Date: Wed, 17 Feb 2021 19:51:02 +0000
Am Mittwoch, den 17.02.2021, 19:13 +0100 schrieb Jens Maurer:
> On 17/02/2021 14.46, Uecker, Martin via Liaison wrote:
> > in C++ "indeterminate values" exist also for expressions
> > and not just for objects (C does not really have
> > indeterminate values although the current terminology
> > implies this).
>
> Yes.
>
> > It seems that operations involving "indeterminate values"
> > are UB, except for some specific exceptions involving
> > unsigned characters. For example it seems you can
> > initialize a variable of unsigned character
> > type with an indeterminate value and this is then
> > not UB. (N4860 6.7.4)
> >
> > I am a bit puzzled what the purpose is of these rules.

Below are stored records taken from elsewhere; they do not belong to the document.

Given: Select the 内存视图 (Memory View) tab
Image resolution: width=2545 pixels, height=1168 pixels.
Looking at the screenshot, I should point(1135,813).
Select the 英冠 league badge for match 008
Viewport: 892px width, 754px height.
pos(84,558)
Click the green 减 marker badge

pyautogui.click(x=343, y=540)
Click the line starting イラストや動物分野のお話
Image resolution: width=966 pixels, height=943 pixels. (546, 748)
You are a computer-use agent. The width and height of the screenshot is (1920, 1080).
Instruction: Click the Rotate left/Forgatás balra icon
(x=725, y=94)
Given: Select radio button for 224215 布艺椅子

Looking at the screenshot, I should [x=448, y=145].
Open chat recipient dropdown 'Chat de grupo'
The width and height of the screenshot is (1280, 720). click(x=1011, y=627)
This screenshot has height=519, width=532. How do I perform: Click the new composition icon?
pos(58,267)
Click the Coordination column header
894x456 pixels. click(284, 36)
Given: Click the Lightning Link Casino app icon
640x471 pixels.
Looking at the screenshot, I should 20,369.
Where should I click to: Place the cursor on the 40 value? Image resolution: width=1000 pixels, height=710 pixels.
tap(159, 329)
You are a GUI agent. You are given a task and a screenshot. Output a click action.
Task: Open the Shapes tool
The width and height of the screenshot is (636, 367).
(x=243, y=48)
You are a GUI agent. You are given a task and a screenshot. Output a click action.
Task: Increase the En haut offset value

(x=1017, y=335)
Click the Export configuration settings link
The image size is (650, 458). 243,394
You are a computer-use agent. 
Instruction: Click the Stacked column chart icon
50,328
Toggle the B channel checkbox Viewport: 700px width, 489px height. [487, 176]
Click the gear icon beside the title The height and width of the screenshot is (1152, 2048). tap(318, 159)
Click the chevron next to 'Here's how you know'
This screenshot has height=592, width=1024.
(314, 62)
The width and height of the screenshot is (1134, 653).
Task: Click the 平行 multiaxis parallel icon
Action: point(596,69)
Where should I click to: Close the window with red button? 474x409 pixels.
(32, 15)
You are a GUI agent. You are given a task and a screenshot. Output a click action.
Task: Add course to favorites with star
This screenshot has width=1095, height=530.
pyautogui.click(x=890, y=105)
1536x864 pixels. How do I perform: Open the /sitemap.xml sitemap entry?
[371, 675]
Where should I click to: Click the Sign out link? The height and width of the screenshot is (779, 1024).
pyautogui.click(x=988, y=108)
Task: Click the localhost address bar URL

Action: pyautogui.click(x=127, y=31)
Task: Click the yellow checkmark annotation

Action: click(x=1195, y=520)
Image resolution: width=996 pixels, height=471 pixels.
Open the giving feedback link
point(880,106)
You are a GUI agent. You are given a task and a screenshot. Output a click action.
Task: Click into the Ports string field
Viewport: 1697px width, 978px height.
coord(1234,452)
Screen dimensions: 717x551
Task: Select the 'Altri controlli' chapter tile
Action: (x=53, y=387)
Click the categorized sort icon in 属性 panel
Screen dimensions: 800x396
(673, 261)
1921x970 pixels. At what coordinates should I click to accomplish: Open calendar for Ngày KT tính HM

> > Allowing some operations on uninitialized
> > variables could make sense to not make programs UB
> > which do propagate them accidentally in some code path
> > but then never use the value. But then why is this
> > limited to unsigned characters?
>
> We started out with the rule that reading uninitialized
> objects has undefined behavior. The C2x working draft
> has a similar rule in section 6.3.2.1
> "If the lvalue designates an object of automatic storage duration
> that could have been declared with the register storage class
> (...), and that object is uninitialized (...), the behavior is
> undefined." (This appears to make no exception for "unsigned char".)
>
> Then came C++ core issue 616
> http://www.open-std.org/jtc1/sc22/wg21/docs/cwg_defects.html#616
>
> which allowed reading uninitialized "unsigned char" memory objects.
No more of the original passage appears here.